(Collected data)
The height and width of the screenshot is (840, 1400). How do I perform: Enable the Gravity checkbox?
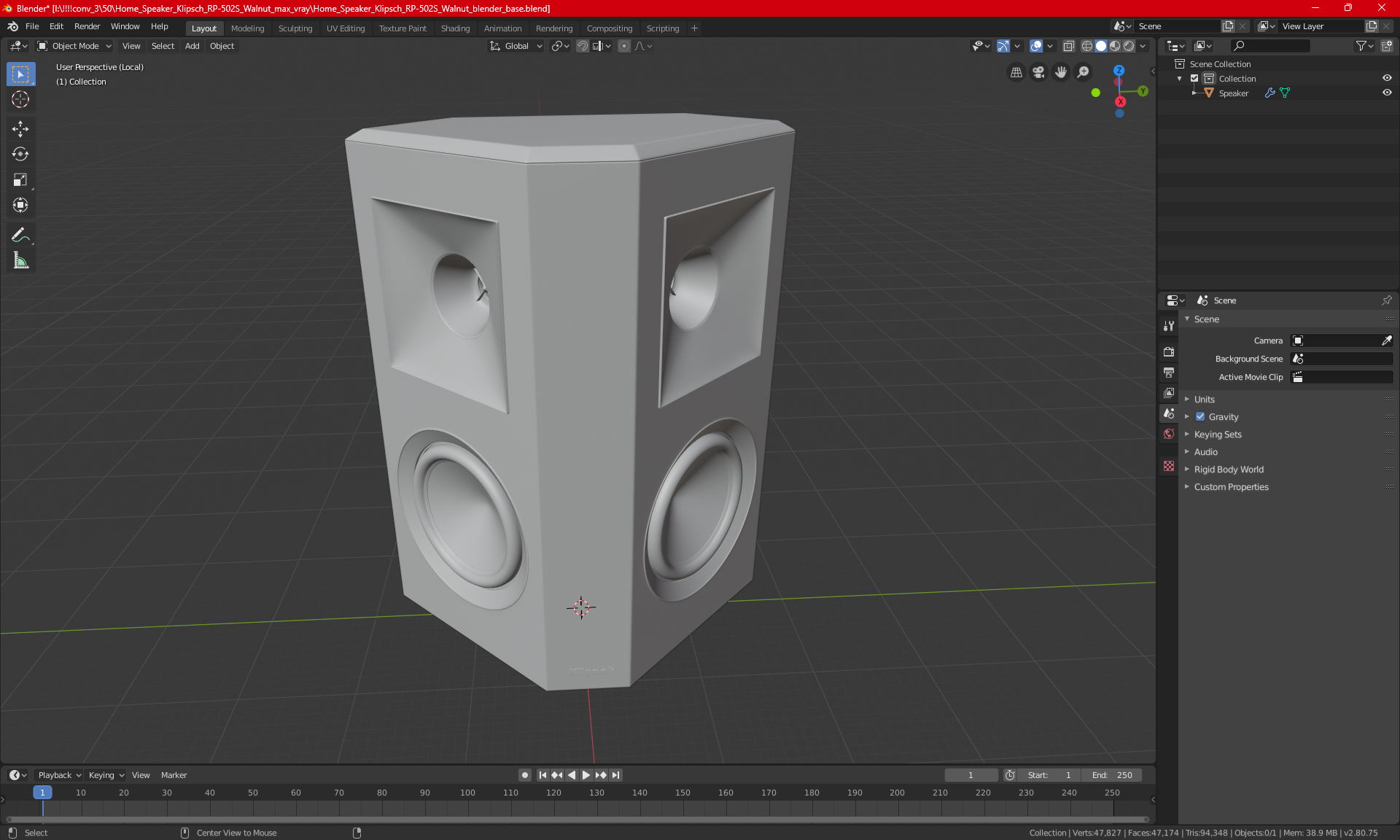(1200, 417)
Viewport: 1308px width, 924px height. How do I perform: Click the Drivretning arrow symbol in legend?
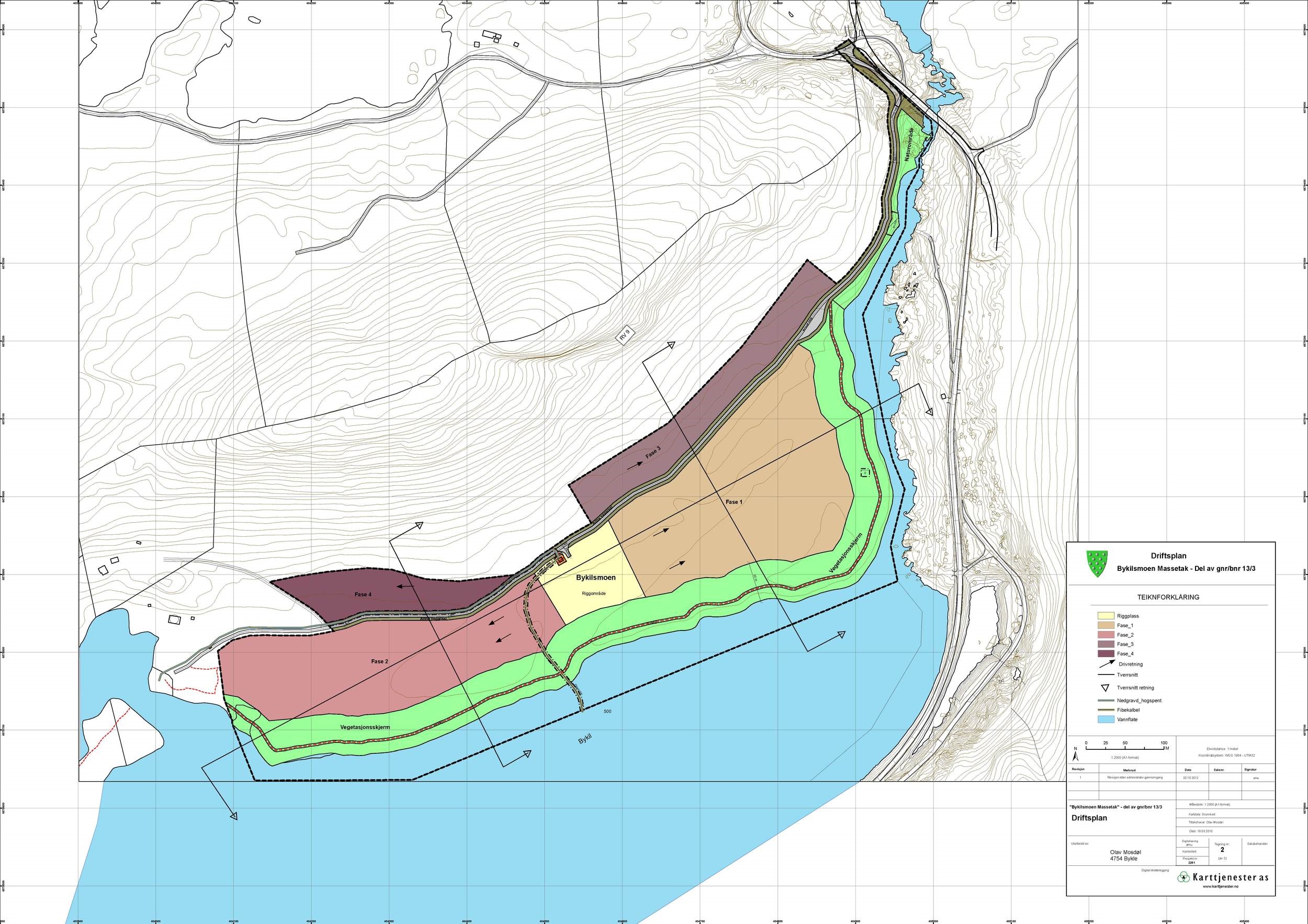tap(1107, 663)
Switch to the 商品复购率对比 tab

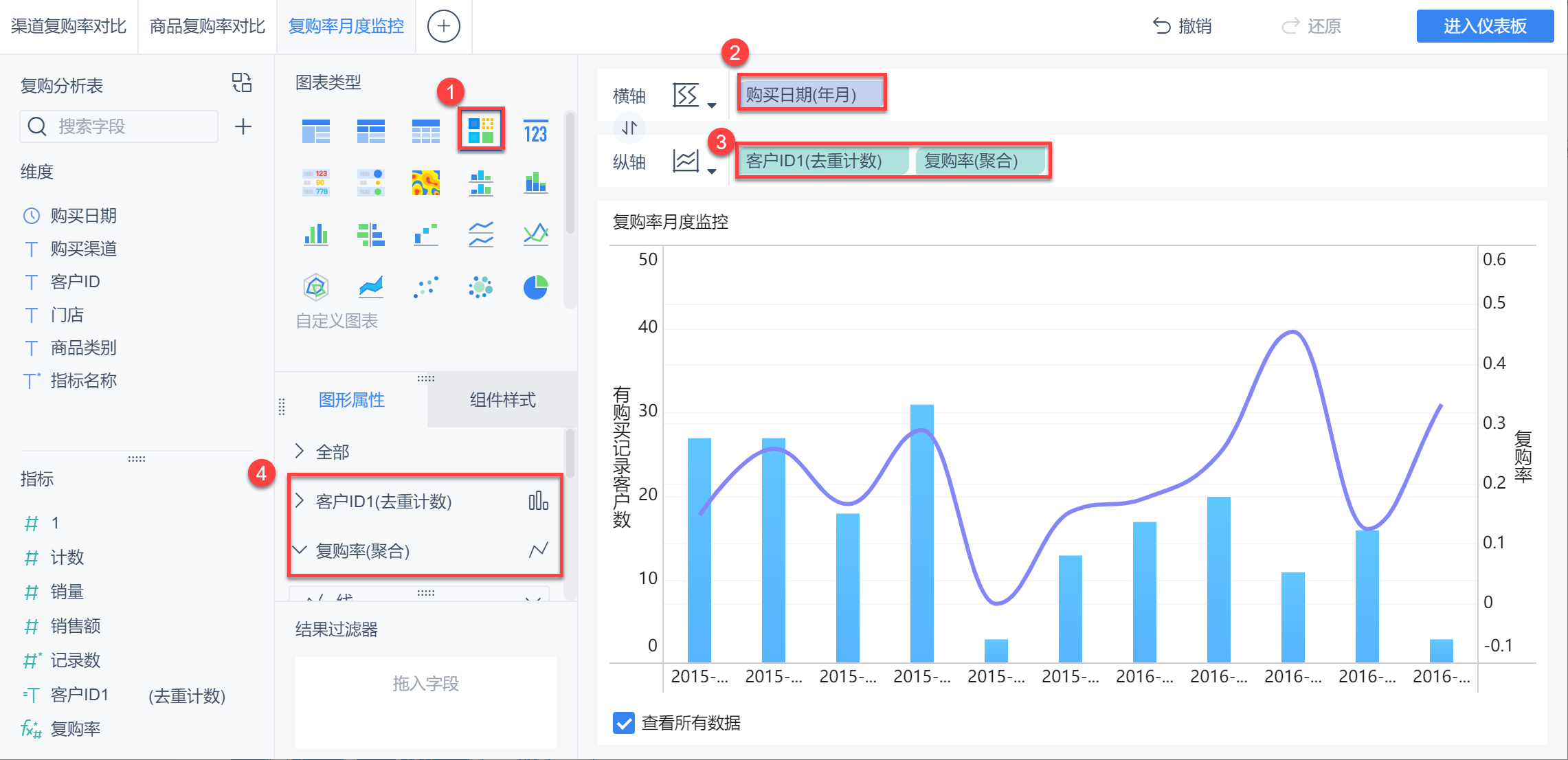208,26
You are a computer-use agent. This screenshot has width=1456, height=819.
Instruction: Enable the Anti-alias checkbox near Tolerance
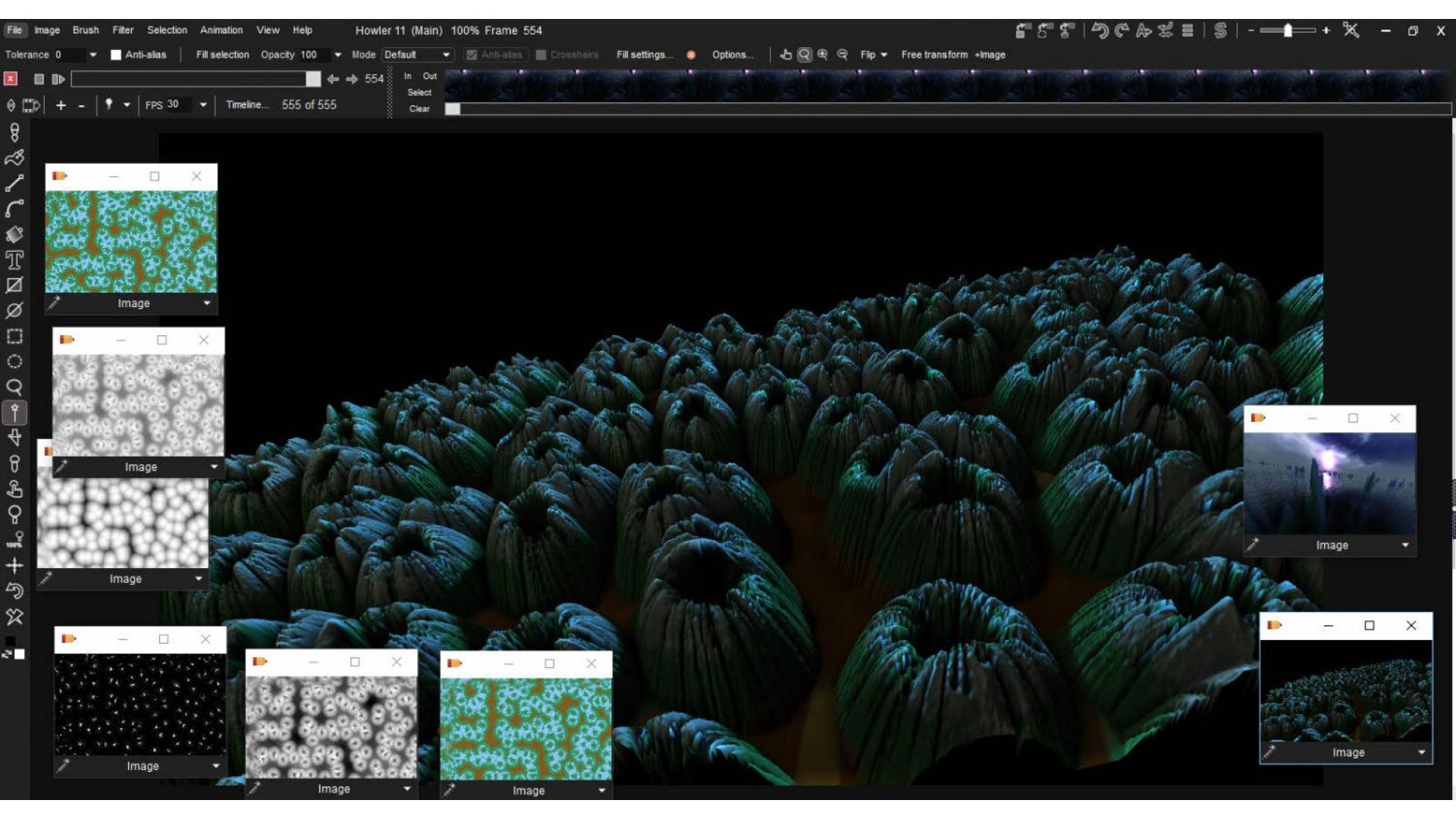click(x=116, y=55)
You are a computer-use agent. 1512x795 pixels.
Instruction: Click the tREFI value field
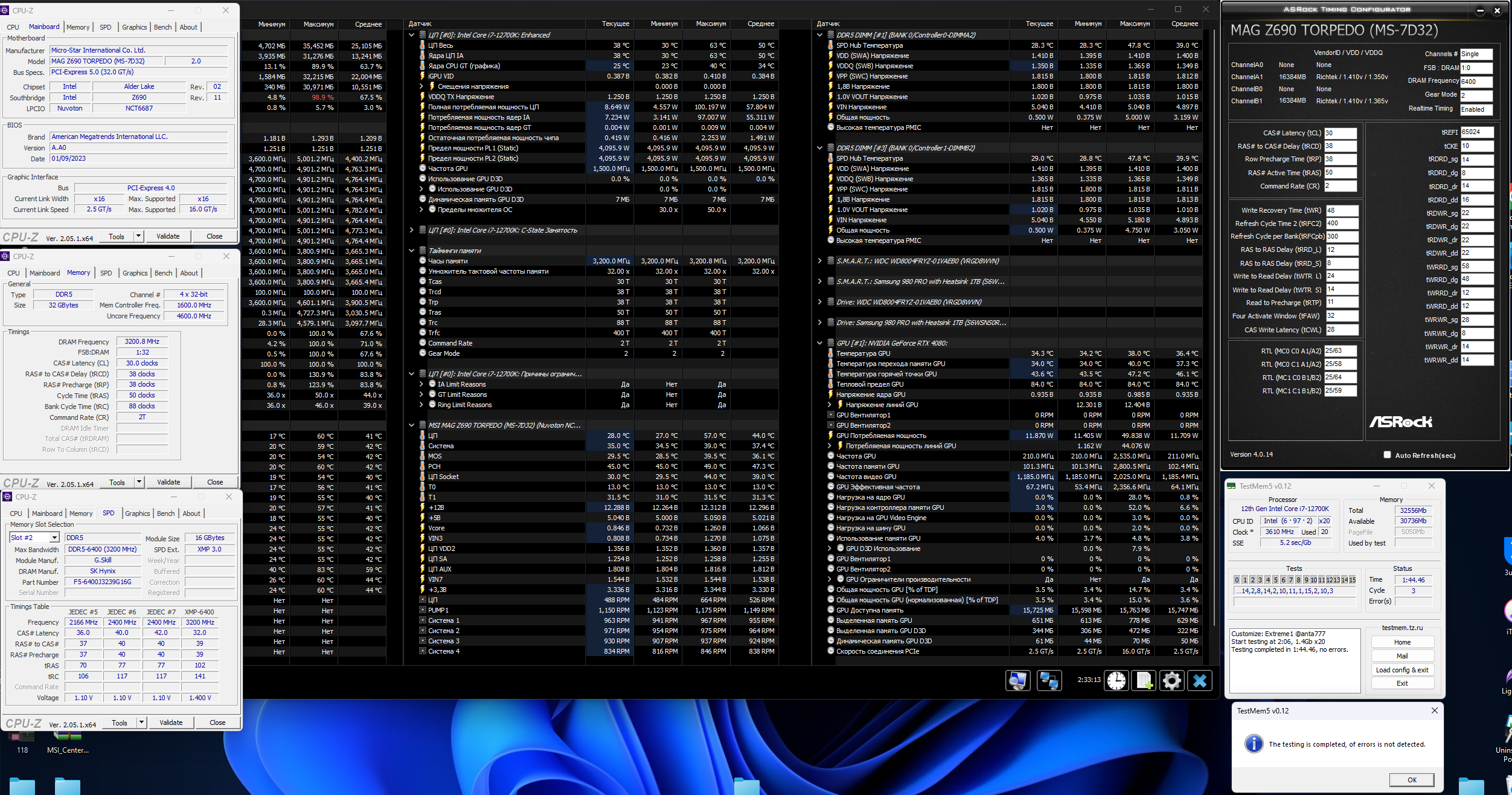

[Your assignment] Your task is to retype, exactly and only, the lines from the line holding "You are a computer-use agent. 1512x795" through the final line of the data above, with both ends kept. Drop the pictures.

[Solution to the exercise]
You are a computer-use agent. 1512x795 pixels.
Instruction: Click the tREFI value field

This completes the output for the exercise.